Все в саду (Николаевич) - страница 216

Пять лет назад “Девушка” (говорят, что в первом варианте) вернулась, но уже в Нескучный, ее поставили у Новоандреевского моста. Воссозданная по авторскому экземпляру из запасников Третьяковки, девушка измельчала до трех метров двенадцати сантиметров. Стоит она вроде бы на козырном месте, у круговой лестницы, но, удостоенная не фонтаном, а всего лишь большим круглым газоном, выглядит маленькой, сиротской, брошенной, какой-то совсем не физкультурной – и богатый, сверкающий мост затмевает ее.

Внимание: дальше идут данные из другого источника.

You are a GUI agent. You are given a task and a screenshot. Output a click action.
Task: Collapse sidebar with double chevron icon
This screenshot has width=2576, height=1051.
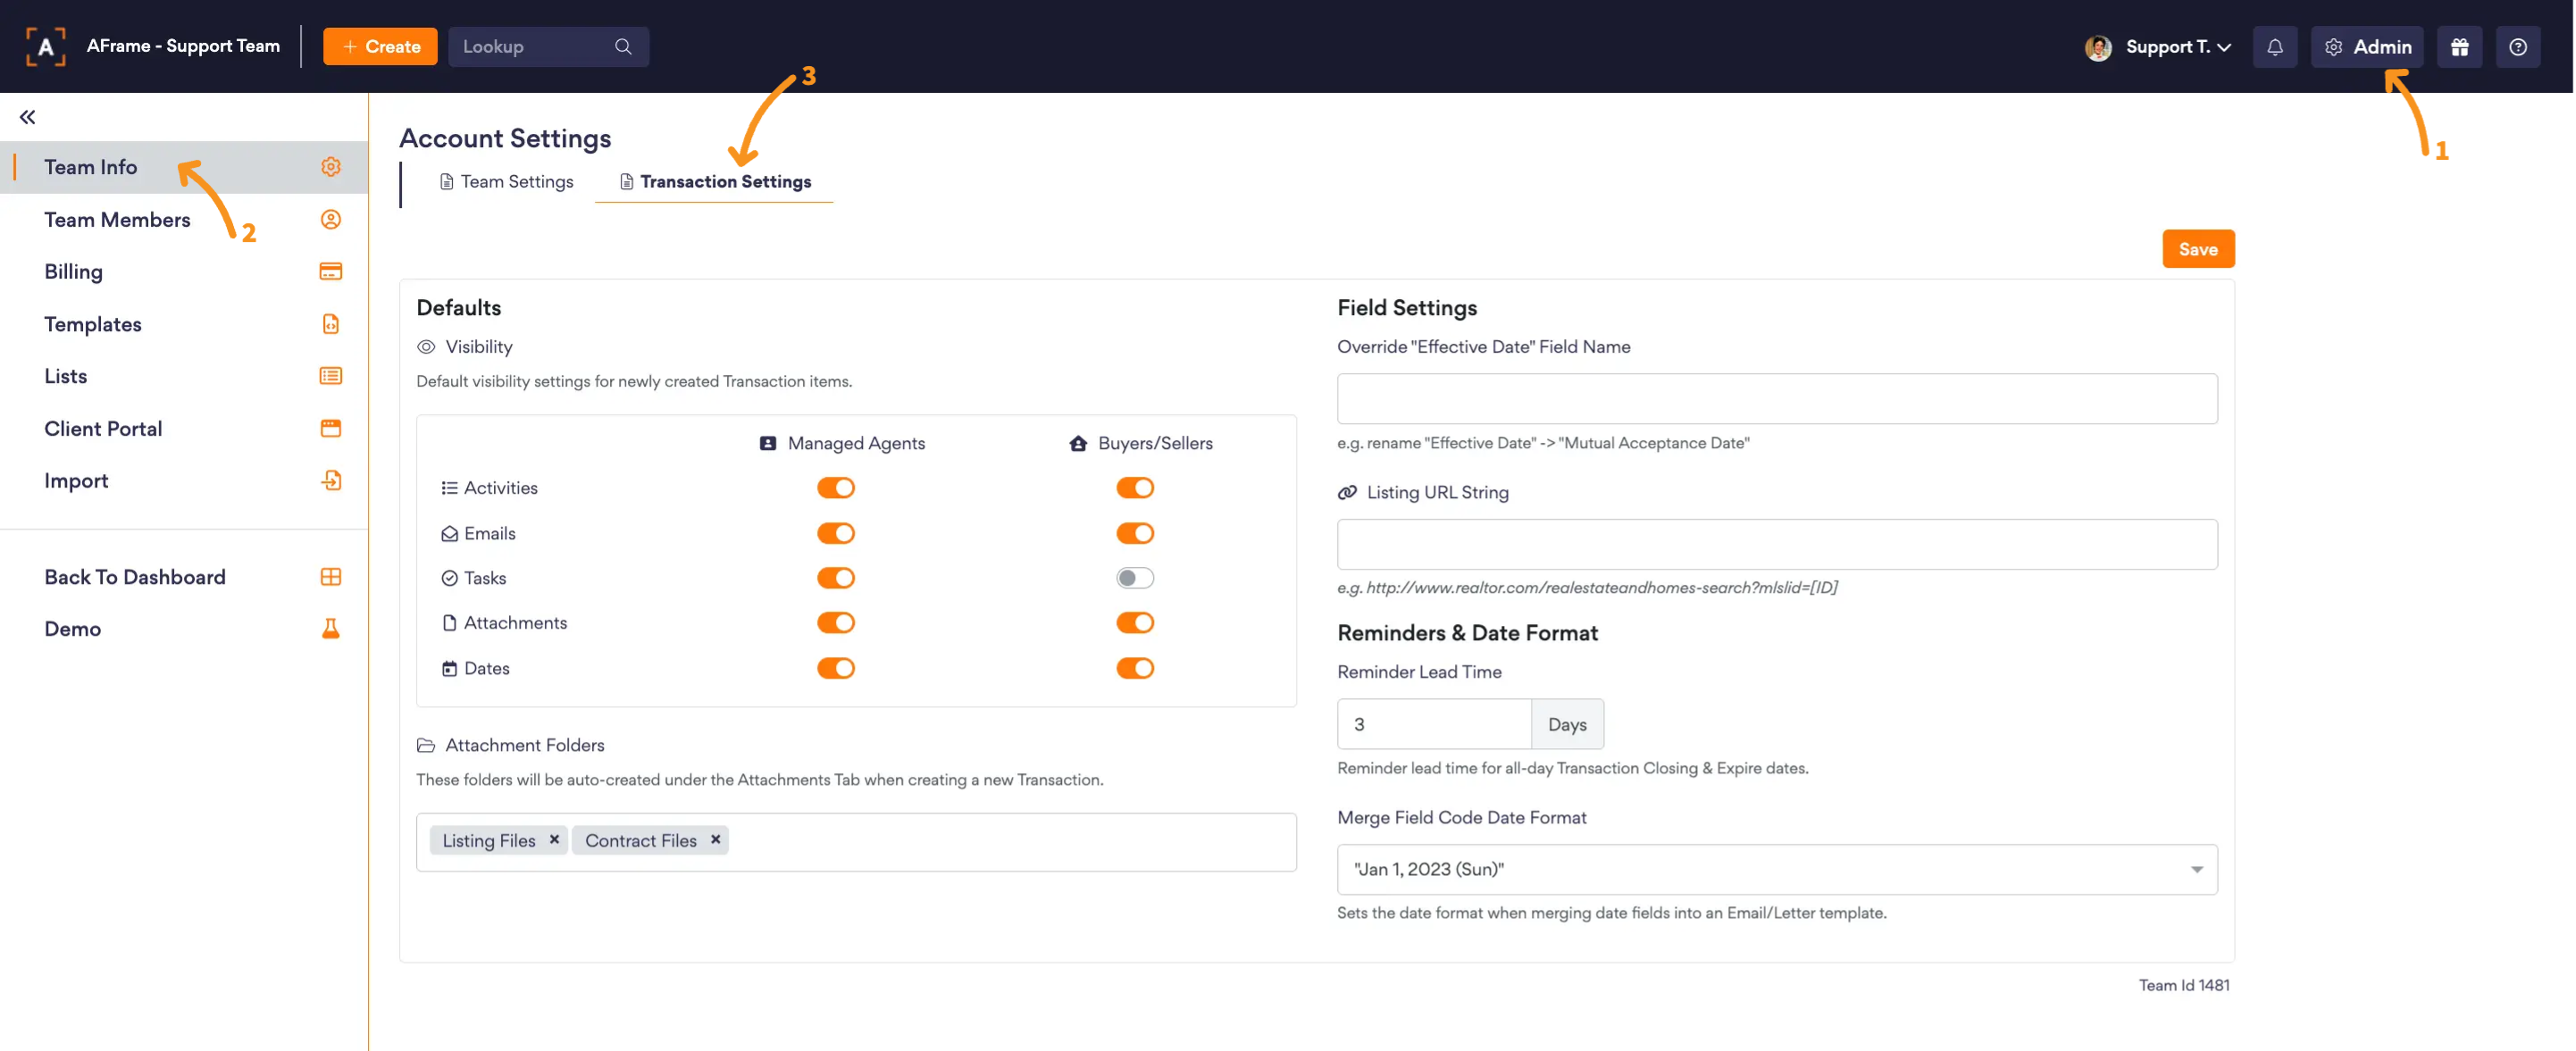[x=27, y=117]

“Девушка с веслом” кажется мне похожей на Анну Алексеевну Орлову-Чесменскую, другую жительницу Нескучного. Ничего общего у них нет – ни в стати, ни в судьбе, кроме вот этого щемящего сиротства, но и этого подобия довольно, чтобы из физкультурницы вдруг проступил силуэт Орловой – кажется, самого нелепого, самого восхитительного из всех растений Нескучного сада.

II.

В том глупом, щенячьем времени, когда мир состоял из самого простецкого вещества – знаков и символов, рифм и синхронов, и всякий номер троллейбуса пророчествовал, и каждая книжка, открытая наугад, была Сивиллой, хоть бы и справочник по электронному машиностроению, – в том времени мы обнаружили в Нескучном, у арочного мостика, пожилой серый кирпичик с инициалами “Н.Я.”. Заветный вензель был расшифрован как Нина Ясенева, и мы немедленно сочинили ее, эту Нину: гимназия, дневнички-альбомы, муфта и локоны, палатка сестер милосердия под Сморгонью, машинистка в клубе железнодорожников, удалось уехать в Мюнхен, шитье-вышивка, о чудо! – устроилась продавщицей в магазине конфекции… – Нет же! Никуда не уехала, она вышла замуж за шофера Прокопьева, работала учительницей математики, тосковала, церемонно курила, писала акварели с видами Геленджика, муж погиб в ополчении, страдала от соседей, в 1960-м получила отдельную квартиру в хрущевке – вышла на балкон и задохнулась от счастья, теплого ветра, от тридцатиметрового простора за спиной… Что же было с ее поклонником, выбившим инициалы? О, всё просто: погиб в Ледяном походе, товарищи склонили головы перед полыньей… – Нет же: недоучившийся студент, лишенец, выучился на электромонтера, был арестован в 1935-м, вернулся по короткой бериевской оттепели в 1939-м, пил, шипел, ненавидел жену, и однажды, на бульваре… – Товарищ Ясенева? – Прокопьева, – прошелестела она, не поднимая глаз, и отвернулась.

Да, было понятно, что “Н.Я.” – это просто лейбл, но тогда с каждой скамейки мерцала какая-то московская сага и требовала мелодрамы с недорогим публицистическим призвуком. В девяностые парк был похож на девяностые: голодно, тревожно и помоечно, и необъяснимый ветер дул из-под земли. Товарищ сказал, что это гул Грандтеплухи – диггерской мекки, заброшенного подземного туннеля, берущего начало у Первой Градской, но Теплуха, кажется, проходила совсем не там. Перед Летним домиком графа Орлова топтались придурошные толкиенисты, и многослойная скамеечная женщина неясных лет вдруг повернулась к нам и яростно, сбиваясь на клекот, начала рассказывать, что один тут засранец-американец хотел за пять тыщ долларов купить – только вообразите – вот его, Летний домик графа Орлова, граф его для дочечки построил, для Анечки, кровь с турками проливал, а этот – пять тысяч, предложил бы хоть пятьдесят, Юрьмихалыч ему поджопников-то надавал, сказал: тут вам не Чикаго! А что дочечка, из вежливости спросили мы, жила здесь? – Анна Алексеевна посвятила себя Божественному и всё отдала, – хмуро ответила женщина. Что отдала? – Всю себя, ну и деньги тоже. Не знаю, не приставайте!